DIRECTIONS:
1. In the blog post on grief and acceptance, condense the paragraph beginning "One of the many self-care practices" into one or two sentences that keep its main facts.
2. Translate this sentence from the blog post on grief and acceptance into Spanish: "For me it is a form of surrender to what is."
3. Carry the blog post on grief and acceptance forward from its final sentence, keeping the same voice and subject.

One of the many self-care practices that I whole-heartedly recommend, especially while grieving is getting regular massages. As I was getting mine this week, the word acceptance came up during the session. When my massage therapist spoke the word, it felt like pure divine inspiration, leading the way to this blog post.
What does acceptance mean to us on this road of life, this particular road where grief is in the drivers’ seat? For me it is a form of surrender to what is. Through surrender comes peace, through surrender we are shown “the way”. Peace is something that is inevitably lacking while we are grieving. As time passes we can begin to feel like peace is something that will never show its sublime face to us ever again. It can come in cycles giving a much needed respite at times from the ceaseless pain. During those times, we can feel like we have found a coveted oasis in the raging storm. But as a matter of course we get swept away, back into the sea of despair once again. What are we to do during these times? Our natural tendency is to fight the current which translates into resistance and struggle. What if we were to allow the the deluge of emotions to wash over us and maybe even engulf us for a time? How might that feel? In the moment probably not so great. However, in the wake of the flood of emotions that we have not resisted but have actually been invited to flow, we can find ourselves surrounded by peaceful waters, the calm after the storm. Grieving in this way, we are not hiding from our pain, we are not clutching and holding on for dear life; we are in the flow, feeling the full force of our feelings. Honoring all that is.

DATA FOR REVIEW:
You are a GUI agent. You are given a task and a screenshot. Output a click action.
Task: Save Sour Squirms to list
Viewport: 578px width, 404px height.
* * *
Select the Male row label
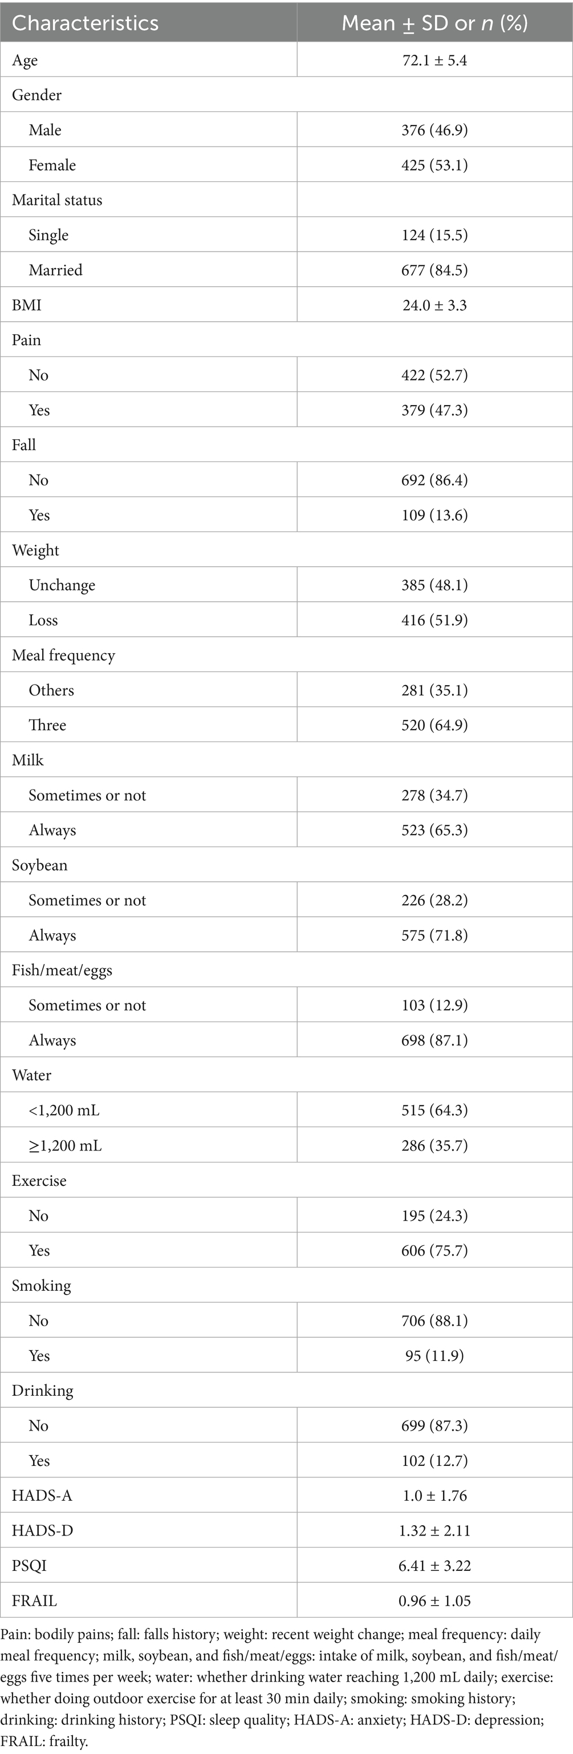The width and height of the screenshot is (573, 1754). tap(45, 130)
---
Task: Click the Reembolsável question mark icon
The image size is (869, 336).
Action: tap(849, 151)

ANSWER SECTION:
1. The writer strongly recommends regular massages as self-care, especially during grief. During a massage this week, the therapist spoke the word "acceptance," which felt like divine inspiration for this blog post.

2. Para mí, es una forma de rendición ante lo que es.

3.
You might ask: “How do I do this? I am too afraid that I will be swept away with the intensity of this pain.” It is so incredibly challenging to maneuver through these tangled emotions that envelop us during these times. My answer is that we breath, we breath, and we breathe again, we say yes, we accept, we surrender, we FEEL it, we live it! When we can do this we will find peace in the letting go, in the acceptance of what is, in that moment. What shows up for us in these moments is needing our attention, ultimately, needing our love. This will naturally take us to the next step, the next phase. Without this surrender and allowing, we can get caught and ultimately trapped in a holding pattern that will lead to stagnation with our healing process. This happens to all of us at times. It takes immense courage to dive into those troubled waters over and over again. It takes practice to develop trust in knowing we are always held in love. Trust that there is a way through, that we will not drown in the the depths never to be seen again. We are all held in Divine Love as we take each and every breath. We are never left alone to fend for ourselves. We are surrounded by life preservers. They show up for us in many forms, just waiting for us to reach out and grab one, two, three or more, the supply is endless. This is another way that we can encourage acceptance to reside within, acceptance that we are not alone in this, even when it feels like we are.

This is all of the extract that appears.